**EXERCISE DETAILS**
Return the listing exactly. Keep no pictures.

**DATA EXTRACTS**
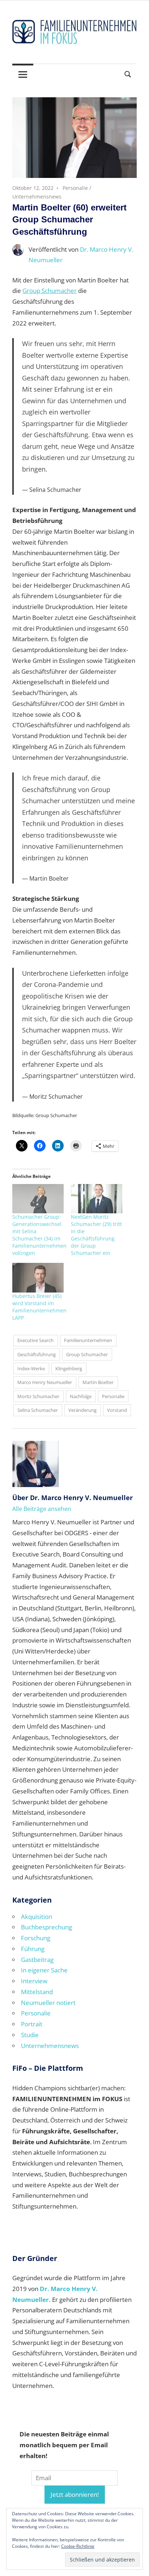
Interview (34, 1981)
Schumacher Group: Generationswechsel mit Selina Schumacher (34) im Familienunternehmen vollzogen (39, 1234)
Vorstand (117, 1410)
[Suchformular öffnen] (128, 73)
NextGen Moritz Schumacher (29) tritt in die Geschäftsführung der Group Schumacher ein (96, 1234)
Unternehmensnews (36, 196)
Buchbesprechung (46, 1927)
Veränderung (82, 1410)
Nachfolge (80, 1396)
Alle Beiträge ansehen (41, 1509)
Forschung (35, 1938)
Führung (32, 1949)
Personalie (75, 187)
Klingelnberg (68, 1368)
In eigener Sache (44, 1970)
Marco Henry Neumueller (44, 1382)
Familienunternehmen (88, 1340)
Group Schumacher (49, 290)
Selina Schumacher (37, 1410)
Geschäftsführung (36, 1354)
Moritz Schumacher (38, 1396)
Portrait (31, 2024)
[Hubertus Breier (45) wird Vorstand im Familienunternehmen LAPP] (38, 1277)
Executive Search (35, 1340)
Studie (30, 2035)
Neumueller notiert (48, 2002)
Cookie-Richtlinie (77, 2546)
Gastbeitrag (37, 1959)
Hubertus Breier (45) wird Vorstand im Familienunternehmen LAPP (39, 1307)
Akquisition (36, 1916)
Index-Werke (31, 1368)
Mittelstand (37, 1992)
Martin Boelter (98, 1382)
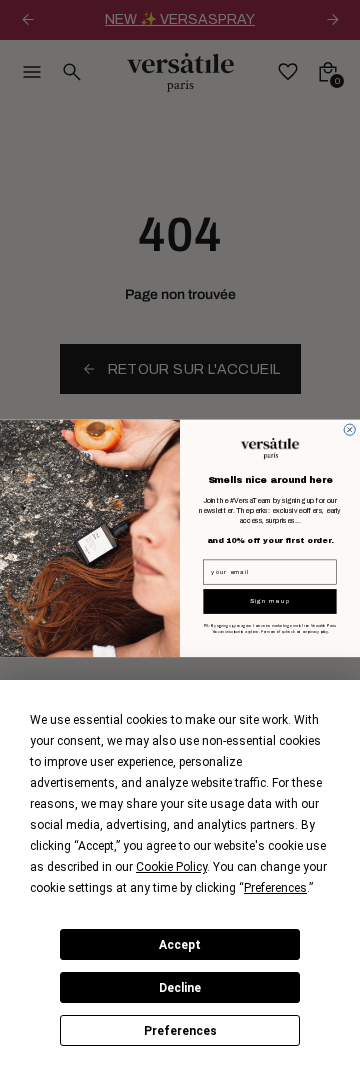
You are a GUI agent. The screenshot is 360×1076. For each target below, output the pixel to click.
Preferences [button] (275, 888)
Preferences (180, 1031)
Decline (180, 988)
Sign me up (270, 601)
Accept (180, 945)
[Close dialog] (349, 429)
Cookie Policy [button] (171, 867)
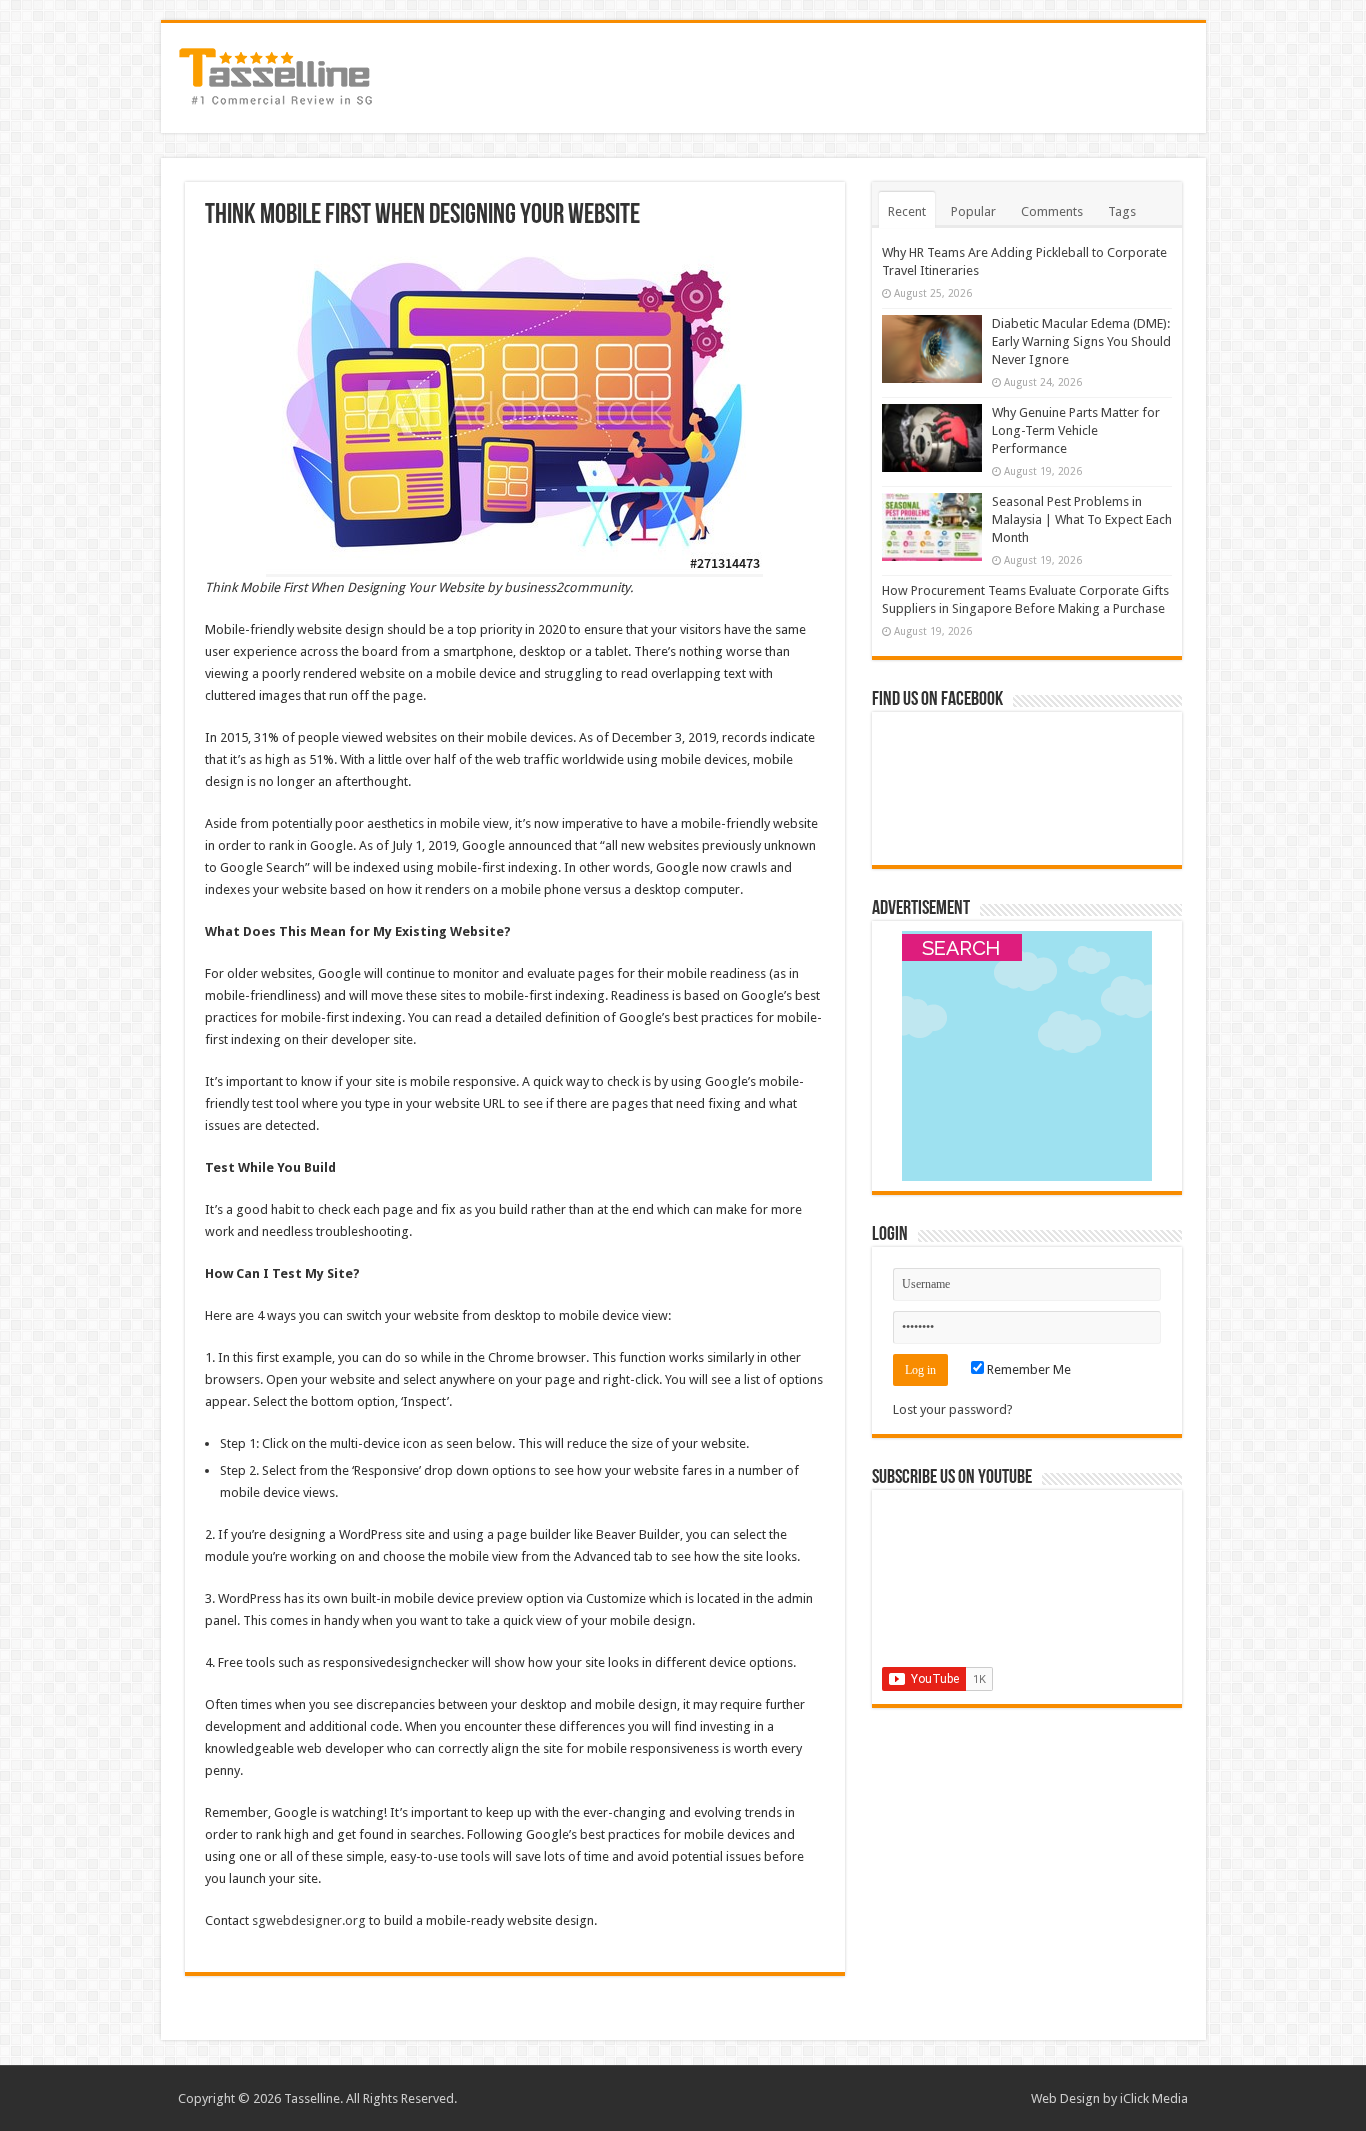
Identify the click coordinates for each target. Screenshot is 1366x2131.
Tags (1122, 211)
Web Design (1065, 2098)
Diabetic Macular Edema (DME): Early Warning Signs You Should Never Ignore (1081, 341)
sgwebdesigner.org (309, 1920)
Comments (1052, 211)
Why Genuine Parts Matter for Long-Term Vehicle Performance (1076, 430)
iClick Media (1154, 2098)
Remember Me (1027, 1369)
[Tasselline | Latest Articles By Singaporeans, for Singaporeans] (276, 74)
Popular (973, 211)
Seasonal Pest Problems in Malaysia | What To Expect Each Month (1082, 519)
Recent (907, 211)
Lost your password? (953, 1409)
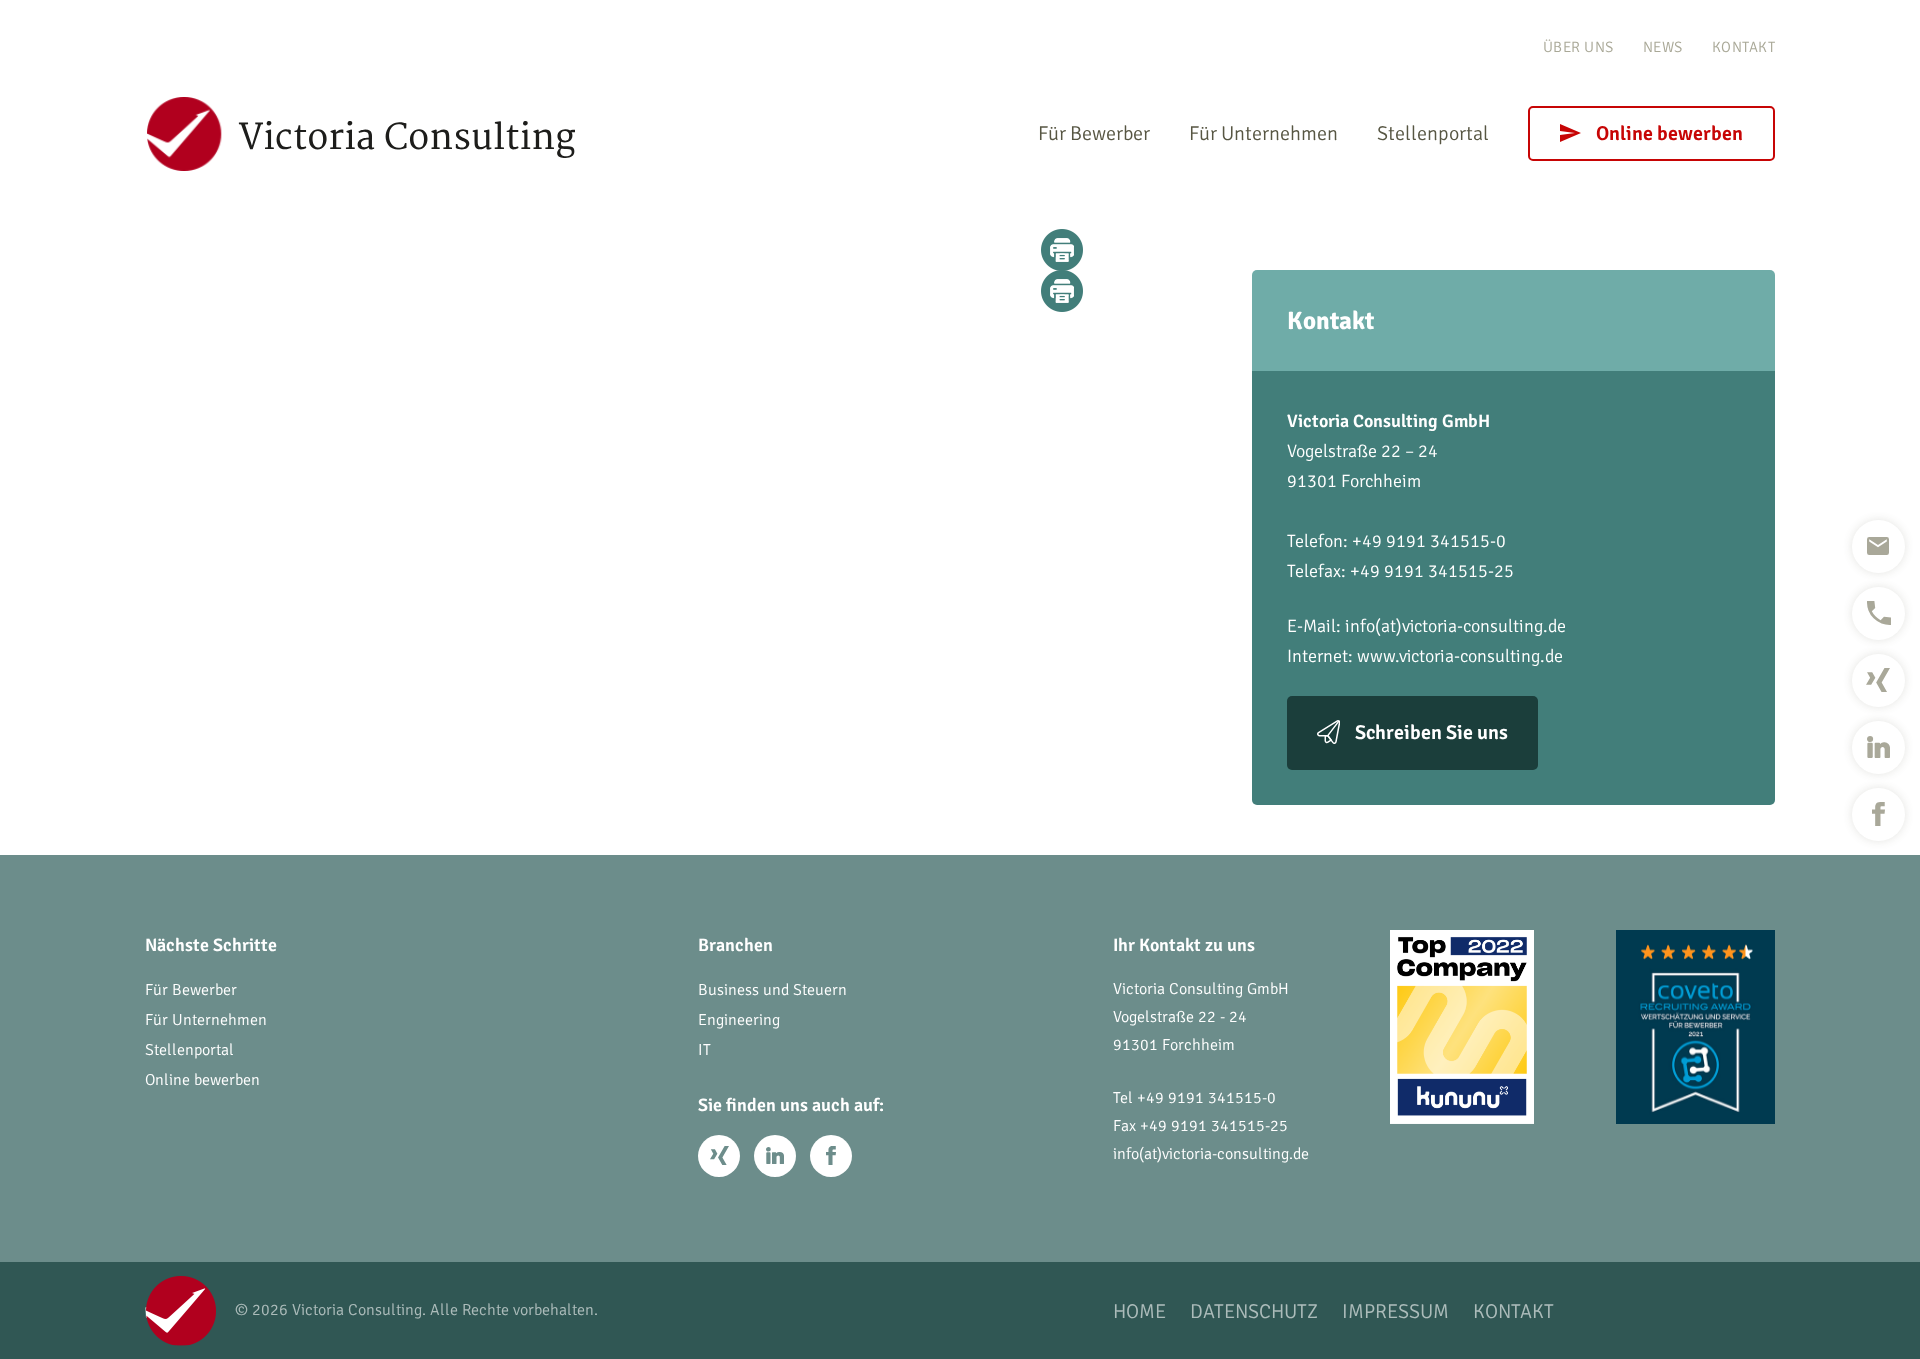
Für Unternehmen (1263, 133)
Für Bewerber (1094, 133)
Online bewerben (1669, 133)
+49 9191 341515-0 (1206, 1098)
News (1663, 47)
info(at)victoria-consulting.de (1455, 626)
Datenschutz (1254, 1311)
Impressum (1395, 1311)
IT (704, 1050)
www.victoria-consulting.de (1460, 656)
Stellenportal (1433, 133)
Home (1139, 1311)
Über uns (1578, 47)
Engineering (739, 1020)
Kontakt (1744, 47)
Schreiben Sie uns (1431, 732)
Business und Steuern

**RESPONSE BELOW**
Interview (34, 1981)
Schumacher Group: Generationswechsel mit Selina Schumacher (34) im Familienunternehmen vollzogen (39, 1234)
Vorstand (117, 1410)
[Suchformular öffnen] (128, 73)
NextGen Moritz Schumacher (29) tritt in die Geschäftsführung der Group Schumacher ein (96, 1234)
Unternehmensnews (36, 196)
Buchbesprechung (46, 1927)
Veränderung (82, 1410)
Nachfolge (80, 1396)
Alle Beiträge ansehen (41, 1509)
Forschung (35, 1938)
Führung (32, 1949)
Personalie (75, 187)
Klingelnberg (68, 1368)
In eigener Sache (44, 1970)
Marco Henry Neumueller (44, 1382)
Familienunternehmen (88, 1340)
Group Schumacher (49, 290)
Selina Schumacher (37, 1410)
Geschäftsführung (36, 1354)
Moritz Schumacher (38, 1396)
Portrait (31, 2024)
[Hubertus Breier (45) wird Vorstand im Familienunternehmen LAPP] (38, 1277)
Executive Search (35, 1340)
Studie (30, 2035)
Neumueller notiert (48, 2002)
Cookie-Richtlinie (77, 2546)
Gastbeitrag (37, 1959)
Hubertus Breier (45) wird Vorstand im Familienunternehmen LAPP (39, 1307)
Akquisition (36, 1916)
Index-Werke (31, 1368)
Mittelstand (37, 1992)
Martin Boelter (98, 1382)
You are a GUI agent. The screenshot is 360×1076. For each target below, output the pixel to click.
Preferences [button] (275, 888)
Preferences (180, 1031)
Decline (180, 988)
Sign me up (270, 601)
Accept (180, 945)
[Close dialog] (349, 429)
Cookie Policy [button] (171, 867)
Identify the click coordinates for each target. Screenshot is 1366x2131.
Tags (1122, 211)
Web Design (1065, 2098)
Diabetic Macular Edema (DME): Early Warning Signs You Should Never Ignore (1081, 341)
sgwebdesigner.org (309, 1920)
Comments (1052, 211)
Why Genuine Parts Matter for Long-Term Vehicle Performance (1076, 430)
iClick Media (1154, 2098)
Remember Me (1027, 1369)
[Tasselline | Latest Articles By Singaporeans, for Singaporeans] (276, 74)
Popular (973, 211)
Seasonal Pest Problems in Malaysia | What To Expect Each Month (1082, 519)
Recent (907, 211)
Lost your password? (953, 1409)
Für Unternehmen (1263, 133)
Für Bewerber (1094, 133)
Online bewerben (1669, 133)
+49 9191 341515-0 (1206, 1098)
News (1663, 47)
info(at)victoria-consulting.de (1455, 626)
Datenschutz (1254, 1311)
Impressum (1395, 1311)
IT (704, 1050)
www.victoria-consulting.de (1460, 656)
Stellenportal (1433, 133)
Home (1139, 1311)
Über uns (1578, 47)
Engineering (739, 1020)
Kontakt (1744, 47)
Schreiben Sie uns (1431, 732)
Business und Steuern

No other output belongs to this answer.